------ Provided records

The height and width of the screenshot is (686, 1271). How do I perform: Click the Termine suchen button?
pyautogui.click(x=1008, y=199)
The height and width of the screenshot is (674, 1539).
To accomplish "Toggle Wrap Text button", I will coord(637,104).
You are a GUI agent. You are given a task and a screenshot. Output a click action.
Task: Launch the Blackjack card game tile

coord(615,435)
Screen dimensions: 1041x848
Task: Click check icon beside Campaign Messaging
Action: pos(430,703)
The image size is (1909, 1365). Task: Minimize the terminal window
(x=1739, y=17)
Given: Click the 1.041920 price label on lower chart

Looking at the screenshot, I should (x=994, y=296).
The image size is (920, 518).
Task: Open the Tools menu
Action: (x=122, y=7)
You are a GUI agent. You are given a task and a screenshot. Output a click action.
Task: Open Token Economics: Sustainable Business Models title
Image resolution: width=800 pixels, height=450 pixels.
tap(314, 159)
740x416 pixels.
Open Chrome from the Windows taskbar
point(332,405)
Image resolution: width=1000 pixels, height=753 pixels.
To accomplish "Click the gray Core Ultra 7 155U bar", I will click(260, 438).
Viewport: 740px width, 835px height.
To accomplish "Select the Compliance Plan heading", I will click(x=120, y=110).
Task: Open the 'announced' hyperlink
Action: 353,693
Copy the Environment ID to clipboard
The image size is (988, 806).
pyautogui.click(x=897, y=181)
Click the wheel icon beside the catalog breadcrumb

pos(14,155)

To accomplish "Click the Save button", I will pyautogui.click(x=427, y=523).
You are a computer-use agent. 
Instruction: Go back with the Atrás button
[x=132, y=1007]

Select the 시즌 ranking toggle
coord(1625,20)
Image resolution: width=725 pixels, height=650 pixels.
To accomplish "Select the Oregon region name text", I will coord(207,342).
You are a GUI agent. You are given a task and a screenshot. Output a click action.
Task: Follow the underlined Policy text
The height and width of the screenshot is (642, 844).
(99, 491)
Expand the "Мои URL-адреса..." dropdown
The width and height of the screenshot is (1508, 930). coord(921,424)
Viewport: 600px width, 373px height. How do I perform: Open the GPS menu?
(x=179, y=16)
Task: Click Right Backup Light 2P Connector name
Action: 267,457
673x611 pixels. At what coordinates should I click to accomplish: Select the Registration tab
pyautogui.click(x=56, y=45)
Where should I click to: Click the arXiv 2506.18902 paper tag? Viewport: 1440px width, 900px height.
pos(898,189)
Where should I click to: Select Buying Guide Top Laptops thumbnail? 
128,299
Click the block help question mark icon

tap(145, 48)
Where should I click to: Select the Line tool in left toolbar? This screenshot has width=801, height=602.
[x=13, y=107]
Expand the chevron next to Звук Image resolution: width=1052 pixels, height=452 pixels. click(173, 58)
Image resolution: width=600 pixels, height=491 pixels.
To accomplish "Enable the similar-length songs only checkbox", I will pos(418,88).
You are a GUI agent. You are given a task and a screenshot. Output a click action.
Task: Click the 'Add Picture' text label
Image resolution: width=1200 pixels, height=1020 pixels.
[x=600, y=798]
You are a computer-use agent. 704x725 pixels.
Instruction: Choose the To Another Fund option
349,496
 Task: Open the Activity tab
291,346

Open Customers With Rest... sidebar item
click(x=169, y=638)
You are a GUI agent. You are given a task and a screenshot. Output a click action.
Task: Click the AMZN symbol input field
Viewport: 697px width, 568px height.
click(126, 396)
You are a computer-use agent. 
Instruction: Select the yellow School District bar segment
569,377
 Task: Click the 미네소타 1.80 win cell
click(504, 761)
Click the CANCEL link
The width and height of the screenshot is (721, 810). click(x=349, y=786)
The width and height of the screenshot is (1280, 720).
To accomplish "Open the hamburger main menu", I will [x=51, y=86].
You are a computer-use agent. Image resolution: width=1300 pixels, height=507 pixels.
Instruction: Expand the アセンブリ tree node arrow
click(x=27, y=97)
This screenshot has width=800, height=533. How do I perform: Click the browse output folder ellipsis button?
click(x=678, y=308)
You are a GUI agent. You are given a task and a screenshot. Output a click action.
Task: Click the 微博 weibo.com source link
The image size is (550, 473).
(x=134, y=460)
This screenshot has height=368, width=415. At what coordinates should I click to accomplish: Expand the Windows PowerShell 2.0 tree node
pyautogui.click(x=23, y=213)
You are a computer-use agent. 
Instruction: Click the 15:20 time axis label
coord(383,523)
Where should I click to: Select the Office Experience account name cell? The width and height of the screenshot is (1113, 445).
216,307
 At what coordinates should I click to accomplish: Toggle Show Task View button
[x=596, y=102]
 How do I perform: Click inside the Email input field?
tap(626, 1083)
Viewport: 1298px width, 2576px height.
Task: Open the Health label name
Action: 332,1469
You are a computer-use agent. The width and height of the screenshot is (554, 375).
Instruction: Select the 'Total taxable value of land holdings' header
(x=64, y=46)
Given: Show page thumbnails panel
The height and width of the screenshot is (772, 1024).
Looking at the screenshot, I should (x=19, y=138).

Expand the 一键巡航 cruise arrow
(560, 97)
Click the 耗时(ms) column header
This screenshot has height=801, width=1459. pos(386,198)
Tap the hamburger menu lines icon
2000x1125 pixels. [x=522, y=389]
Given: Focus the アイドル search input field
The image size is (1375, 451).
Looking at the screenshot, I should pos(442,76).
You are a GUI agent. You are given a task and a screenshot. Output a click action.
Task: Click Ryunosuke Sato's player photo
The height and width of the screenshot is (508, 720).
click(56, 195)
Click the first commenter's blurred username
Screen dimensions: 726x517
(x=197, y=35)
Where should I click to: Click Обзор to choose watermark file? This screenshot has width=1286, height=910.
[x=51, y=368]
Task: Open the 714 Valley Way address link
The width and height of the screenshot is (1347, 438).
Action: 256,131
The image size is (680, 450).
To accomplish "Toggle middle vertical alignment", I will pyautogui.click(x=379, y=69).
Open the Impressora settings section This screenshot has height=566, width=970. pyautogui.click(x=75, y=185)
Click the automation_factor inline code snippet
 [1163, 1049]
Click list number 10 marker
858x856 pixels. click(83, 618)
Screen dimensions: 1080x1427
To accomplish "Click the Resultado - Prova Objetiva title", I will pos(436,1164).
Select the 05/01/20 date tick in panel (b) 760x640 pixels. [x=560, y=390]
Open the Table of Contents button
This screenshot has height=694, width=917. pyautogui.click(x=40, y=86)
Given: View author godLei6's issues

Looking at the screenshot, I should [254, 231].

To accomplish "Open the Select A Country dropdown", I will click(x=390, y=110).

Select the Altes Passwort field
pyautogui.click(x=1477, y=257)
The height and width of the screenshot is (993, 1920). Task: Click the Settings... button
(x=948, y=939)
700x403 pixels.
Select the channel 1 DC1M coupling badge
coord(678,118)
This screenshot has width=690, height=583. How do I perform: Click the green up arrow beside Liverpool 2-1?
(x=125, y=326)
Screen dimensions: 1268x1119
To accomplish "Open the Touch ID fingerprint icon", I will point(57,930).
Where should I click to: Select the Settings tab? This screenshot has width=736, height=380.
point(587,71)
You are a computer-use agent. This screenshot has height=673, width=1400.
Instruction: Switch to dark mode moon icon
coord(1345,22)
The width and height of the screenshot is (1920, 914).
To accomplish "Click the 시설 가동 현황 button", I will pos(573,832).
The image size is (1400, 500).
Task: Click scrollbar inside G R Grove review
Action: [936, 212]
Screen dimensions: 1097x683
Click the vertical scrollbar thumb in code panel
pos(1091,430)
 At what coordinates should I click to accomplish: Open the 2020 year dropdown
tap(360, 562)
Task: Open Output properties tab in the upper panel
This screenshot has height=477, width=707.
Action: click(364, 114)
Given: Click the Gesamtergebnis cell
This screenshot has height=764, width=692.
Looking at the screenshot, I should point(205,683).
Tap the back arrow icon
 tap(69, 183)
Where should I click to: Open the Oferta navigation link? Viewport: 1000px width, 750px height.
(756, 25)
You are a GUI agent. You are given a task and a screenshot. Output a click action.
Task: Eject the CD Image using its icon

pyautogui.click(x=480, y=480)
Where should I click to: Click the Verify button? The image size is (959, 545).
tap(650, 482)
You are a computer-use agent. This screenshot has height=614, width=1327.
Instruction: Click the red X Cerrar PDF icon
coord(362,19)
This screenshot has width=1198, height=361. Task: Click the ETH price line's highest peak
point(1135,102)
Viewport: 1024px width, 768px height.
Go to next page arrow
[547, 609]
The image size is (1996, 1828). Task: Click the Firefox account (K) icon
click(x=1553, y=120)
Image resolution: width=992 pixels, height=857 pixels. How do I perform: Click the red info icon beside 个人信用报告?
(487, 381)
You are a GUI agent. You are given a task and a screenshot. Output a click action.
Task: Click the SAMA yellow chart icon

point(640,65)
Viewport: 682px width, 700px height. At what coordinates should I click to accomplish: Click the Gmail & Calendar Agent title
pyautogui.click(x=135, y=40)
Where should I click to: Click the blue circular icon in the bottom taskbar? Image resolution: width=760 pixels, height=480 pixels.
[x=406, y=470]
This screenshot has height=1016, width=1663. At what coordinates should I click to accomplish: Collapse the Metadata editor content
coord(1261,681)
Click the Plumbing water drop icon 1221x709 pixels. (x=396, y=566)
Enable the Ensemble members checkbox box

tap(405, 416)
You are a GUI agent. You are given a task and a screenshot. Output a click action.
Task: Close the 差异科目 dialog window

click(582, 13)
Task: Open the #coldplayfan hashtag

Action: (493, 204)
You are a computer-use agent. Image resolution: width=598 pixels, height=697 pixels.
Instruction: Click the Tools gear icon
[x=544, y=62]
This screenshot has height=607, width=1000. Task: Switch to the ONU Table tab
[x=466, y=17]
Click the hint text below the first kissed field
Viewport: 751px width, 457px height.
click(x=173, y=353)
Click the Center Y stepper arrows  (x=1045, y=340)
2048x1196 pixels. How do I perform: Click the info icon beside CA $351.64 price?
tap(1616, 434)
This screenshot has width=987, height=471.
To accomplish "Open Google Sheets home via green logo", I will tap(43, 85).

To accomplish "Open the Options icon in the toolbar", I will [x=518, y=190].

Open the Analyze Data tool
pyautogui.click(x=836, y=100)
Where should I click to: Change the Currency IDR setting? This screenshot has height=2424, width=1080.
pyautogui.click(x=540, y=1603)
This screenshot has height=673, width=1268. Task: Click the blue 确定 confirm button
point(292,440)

------------

### Task item
Read the entries and show each line that mentions "computer".

### Output of the task
You are a computer-use agent. 
You are a computer-use agent. 704x725 pixels.
You are a computer-use agent. 
You are a computer-use agent. Image resolution: width=1300 pixels, height=507 pixels.
You are a computer-use agent. 
You are a computer-use agent. The width and height of the screenshot is (554, 375).
You are a computer-use agent. This screenshot has height=673, width=1400.
You are a computer-use agent. This screenshot has height=614, width=1327.
You are a computer-use agent. Image resolution: width=598 pixels, height=697 pixels.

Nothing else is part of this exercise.